# I'm not telling you anything you probably didn't already know, but just in case you didn't



## Tag (Jun 11, 2014)

I received the items I had ordered from pocket Predator Predator Perks this morning. We are talking one amazingly comfortable slingshot. A friend of mine delivers parts to several dairies in our area, and while he was there last week one of the foremans named Poncho asked if there was any place he could buy bands for his home made slingshot. He hunts pigeons with his slingshot after work. When I opened my package this morning I knew exactly where that slingshot was going, Poncho!!!!!!!! He doesn't speak English, but when I hand this slingshot to him, there will be no need to.


----------



## eagle_eye0214 (Nov 12, 2014)

That's bad ass of you... Bet he is gona be happy.


----------



## theTurk (Feb 25, 2016)

That very generous of you. You're a good egg Tag...
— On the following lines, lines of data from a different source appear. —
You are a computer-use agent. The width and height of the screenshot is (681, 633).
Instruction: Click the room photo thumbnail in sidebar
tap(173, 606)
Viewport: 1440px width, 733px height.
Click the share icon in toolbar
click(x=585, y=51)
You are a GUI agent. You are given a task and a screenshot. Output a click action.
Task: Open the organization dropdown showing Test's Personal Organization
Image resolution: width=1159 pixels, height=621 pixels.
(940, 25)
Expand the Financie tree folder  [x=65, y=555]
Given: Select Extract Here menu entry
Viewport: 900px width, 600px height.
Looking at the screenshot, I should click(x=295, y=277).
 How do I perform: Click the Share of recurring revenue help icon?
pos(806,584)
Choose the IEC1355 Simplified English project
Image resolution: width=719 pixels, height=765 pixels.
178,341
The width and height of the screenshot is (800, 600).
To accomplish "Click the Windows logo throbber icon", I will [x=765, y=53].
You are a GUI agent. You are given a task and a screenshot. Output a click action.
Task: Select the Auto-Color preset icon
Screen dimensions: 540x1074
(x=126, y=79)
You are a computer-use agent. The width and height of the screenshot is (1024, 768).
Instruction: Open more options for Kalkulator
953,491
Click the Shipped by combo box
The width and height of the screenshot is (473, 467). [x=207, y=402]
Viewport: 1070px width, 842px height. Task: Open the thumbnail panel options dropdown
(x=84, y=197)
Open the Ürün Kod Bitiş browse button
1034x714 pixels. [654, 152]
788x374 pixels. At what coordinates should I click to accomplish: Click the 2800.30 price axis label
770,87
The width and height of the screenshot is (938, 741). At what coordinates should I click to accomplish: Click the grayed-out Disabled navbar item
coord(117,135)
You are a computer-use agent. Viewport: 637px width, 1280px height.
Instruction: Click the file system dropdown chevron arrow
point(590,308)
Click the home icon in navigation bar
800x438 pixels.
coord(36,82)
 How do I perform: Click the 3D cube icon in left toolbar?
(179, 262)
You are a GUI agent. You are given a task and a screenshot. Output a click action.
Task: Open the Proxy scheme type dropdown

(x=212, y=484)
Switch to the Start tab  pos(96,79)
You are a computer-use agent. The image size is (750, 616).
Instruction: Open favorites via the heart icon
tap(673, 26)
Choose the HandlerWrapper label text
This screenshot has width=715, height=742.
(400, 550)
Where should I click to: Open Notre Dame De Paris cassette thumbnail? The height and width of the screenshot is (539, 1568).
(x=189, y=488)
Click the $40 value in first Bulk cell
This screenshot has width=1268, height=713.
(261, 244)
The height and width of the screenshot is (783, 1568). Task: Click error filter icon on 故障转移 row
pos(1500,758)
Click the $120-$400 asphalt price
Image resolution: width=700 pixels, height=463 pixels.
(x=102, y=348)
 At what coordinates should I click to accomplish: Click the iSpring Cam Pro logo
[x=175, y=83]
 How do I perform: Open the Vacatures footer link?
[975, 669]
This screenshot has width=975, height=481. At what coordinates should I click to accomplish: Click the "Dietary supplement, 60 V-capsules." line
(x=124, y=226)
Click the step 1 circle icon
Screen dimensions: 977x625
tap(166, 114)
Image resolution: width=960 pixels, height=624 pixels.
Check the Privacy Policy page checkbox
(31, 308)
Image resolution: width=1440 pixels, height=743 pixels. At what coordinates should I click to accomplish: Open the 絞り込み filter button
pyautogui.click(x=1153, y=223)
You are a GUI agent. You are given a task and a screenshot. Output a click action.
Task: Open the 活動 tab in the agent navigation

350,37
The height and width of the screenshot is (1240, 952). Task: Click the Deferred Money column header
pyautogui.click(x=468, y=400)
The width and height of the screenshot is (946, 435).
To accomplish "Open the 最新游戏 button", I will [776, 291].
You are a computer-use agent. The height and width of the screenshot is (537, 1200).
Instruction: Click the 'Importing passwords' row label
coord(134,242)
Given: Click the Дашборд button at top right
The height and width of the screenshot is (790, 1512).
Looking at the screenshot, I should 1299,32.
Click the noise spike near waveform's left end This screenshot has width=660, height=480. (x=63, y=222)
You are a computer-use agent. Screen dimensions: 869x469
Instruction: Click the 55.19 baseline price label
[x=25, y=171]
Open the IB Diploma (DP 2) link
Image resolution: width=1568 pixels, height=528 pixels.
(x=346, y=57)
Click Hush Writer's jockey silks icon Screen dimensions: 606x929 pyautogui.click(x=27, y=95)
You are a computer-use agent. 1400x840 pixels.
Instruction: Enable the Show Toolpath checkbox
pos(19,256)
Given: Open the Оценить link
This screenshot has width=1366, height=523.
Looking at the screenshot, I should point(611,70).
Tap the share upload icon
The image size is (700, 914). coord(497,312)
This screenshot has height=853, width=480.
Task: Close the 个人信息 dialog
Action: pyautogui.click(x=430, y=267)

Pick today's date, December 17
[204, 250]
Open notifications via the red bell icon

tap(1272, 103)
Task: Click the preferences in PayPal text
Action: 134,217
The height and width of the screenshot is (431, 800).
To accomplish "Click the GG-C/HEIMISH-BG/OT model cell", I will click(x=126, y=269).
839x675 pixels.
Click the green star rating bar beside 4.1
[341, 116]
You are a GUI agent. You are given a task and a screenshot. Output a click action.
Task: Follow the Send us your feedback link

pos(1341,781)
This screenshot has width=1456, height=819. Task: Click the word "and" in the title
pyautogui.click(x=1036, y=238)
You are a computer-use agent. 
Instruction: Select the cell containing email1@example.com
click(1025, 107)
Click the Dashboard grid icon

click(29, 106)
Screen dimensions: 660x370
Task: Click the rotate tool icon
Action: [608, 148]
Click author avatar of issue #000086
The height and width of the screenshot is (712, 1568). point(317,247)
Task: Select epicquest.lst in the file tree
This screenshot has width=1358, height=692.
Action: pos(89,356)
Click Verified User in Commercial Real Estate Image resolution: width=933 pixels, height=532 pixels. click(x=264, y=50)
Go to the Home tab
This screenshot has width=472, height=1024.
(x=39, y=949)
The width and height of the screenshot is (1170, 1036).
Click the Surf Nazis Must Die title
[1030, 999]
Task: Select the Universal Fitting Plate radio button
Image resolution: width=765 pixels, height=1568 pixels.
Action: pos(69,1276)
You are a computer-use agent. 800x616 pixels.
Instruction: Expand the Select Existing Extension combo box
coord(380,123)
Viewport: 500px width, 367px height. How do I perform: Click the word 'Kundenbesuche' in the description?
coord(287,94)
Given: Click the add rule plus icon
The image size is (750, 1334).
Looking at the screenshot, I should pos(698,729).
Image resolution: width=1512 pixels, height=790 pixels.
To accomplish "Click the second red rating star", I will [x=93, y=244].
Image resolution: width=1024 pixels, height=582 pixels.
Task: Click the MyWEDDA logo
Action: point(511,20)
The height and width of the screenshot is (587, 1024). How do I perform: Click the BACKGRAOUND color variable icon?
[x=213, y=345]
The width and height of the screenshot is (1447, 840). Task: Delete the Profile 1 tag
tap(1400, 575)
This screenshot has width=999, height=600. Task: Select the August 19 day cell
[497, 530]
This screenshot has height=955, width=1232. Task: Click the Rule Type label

Sent from my iPhone using Tapatalk


----------



## Ibojoe (Mar 13, 2016)

What an awesome thing to do! Blessings to you my friend.


----------



## RealLifeMorty (Sep 14, 2016)

My wife has one of his older hdpe side shooters and it fits my hand better than anything I have yet but I have a sere and scorpion on the way... I may have to get one of them for myself though you're right they're crazy comfortable, but the new polycarbonate model still isn't up on the pp website...


----------



## rockslinger (Nov 16, 2010)

You're quite a generous man Tag! :wave:


----------